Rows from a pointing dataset
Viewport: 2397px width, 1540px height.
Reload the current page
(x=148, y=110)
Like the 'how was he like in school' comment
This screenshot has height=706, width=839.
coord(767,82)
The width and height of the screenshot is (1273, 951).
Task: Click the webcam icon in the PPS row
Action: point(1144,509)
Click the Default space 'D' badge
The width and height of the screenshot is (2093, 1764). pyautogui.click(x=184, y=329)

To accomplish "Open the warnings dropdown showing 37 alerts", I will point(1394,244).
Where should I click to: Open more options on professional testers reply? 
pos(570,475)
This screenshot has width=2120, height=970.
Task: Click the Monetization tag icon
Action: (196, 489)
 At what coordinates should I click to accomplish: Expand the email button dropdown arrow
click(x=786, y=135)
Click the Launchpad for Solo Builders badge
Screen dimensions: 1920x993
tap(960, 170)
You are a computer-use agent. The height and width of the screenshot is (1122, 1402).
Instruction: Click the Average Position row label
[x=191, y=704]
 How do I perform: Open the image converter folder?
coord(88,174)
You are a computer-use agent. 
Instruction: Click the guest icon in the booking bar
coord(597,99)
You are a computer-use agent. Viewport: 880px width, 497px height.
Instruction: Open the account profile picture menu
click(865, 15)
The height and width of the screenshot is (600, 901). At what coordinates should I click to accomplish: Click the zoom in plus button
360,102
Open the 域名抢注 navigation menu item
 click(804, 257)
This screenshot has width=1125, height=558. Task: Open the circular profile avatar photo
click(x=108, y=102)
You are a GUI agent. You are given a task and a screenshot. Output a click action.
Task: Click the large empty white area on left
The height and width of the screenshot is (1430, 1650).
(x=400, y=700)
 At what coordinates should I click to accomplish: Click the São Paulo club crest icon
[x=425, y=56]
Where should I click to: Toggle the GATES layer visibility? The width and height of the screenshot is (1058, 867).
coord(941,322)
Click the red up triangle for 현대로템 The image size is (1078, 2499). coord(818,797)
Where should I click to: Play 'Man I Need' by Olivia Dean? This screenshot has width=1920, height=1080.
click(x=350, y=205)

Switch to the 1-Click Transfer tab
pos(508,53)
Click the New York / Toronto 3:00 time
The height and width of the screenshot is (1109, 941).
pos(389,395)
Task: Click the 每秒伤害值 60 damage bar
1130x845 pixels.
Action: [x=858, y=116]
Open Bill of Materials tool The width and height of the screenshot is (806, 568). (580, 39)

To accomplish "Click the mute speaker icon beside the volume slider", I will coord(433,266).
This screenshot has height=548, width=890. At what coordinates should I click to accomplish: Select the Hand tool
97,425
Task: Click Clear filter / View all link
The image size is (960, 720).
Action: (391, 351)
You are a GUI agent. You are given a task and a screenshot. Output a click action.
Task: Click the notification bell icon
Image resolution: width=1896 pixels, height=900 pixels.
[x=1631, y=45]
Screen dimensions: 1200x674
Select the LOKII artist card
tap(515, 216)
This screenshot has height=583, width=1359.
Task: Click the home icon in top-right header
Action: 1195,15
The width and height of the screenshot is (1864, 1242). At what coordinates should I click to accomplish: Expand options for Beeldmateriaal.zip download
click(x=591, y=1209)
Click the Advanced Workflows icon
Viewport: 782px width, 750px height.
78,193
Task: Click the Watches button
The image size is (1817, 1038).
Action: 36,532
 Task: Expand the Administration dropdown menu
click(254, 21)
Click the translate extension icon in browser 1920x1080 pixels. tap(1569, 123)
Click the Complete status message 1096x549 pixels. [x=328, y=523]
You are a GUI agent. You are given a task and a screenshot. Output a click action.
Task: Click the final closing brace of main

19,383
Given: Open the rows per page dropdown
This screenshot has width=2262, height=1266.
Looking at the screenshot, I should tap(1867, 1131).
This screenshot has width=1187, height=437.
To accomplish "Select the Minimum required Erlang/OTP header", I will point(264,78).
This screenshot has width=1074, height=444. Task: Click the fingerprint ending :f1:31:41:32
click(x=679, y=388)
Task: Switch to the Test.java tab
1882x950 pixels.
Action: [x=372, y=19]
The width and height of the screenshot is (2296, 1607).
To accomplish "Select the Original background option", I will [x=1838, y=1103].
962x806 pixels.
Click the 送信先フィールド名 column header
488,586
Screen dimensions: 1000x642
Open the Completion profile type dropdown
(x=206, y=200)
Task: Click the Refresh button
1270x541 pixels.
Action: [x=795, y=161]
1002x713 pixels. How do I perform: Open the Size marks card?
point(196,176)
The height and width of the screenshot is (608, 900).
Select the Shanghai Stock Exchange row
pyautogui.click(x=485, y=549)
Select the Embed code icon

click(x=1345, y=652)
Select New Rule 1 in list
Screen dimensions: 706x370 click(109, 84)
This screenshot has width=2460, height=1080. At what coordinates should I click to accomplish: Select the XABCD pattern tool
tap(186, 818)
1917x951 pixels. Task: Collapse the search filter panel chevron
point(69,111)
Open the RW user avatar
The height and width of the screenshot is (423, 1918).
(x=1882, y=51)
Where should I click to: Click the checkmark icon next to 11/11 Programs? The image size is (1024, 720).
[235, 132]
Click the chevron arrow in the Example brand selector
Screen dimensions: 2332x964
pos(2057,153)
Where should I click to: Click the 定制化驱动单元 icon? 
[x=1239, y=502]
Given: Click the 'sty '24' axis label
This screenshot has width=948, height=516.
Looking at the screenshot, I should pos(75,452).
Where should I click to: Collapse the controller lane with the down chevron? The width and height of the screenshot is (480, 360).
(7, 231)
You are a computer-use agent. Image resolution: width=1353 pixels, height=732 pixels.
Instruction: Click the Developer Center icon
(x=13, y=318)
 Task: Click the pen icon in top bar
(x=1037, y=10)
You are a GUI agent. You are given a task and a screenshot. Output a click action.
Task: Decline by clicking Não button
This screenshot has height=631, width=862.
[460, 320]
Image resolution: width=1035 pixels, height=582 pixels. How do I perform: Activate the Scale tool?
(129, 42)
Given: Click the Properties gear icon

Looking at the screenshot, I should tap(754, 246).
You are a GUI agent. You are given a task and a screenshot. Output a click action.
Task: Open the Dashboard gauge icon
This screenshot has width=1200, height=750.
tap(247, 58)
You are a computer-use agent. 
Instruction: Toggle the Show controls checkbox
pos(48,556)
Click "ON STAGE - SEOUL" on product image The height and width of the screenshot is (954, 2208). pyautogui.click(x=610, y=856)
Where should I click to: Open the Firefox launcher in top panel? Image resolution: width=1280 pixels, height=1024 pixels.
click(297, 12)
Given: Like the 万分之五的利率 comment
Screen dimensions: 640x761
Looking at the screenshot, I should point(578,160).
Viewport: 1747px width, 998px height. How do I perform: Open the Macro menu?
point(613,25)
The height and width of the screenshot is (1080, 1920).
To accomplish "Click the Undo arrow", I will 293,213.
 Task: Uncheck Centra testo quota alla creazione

> YOUR INSTRUCTIONS:
Rewrite the rows from the line with "Click the Complete" up to and including the line with "(x=206, y=200)", replacing "dropdown" with "drop-down list" and leaving everything else unchanged.

> ANSWER TO THIS EXERCISE:
Click the Complete status message 1096x549 pixels. [x=328, y=523]
You are a GUI agent. You are given a task and a screenshot. Output a click action.
Task: Click the final closing brace of main

19,383
Given: Open the rows per page drop-down list
This screenshot has width=2262, height=1266.
Looking at the screenshot, I should tap(1867, 1131).
This screenshot has width=1187, height=437.
To accomplish "Select the Minimum required Erlang/OTP header", I will point(264,78).
This screenshot has width=1074, height=444. Task: Click the fingerprint ending :f1:31:41:32
click(x=679, y=388)
Task: Switch to the Test.java tab
1882x950 pixels.
Action: [x=372, y=19]
The width and height of the screenshot is (2296, 1607).
To accomplish "Select the Original background option", I will [x=1838, y=1103].
962x806 pixels.
Click the 送信先フィールド名 column header
488,586
Screen dimensions: 1000x642
Open the Completion profile type drop-down list
(x=206, y=200)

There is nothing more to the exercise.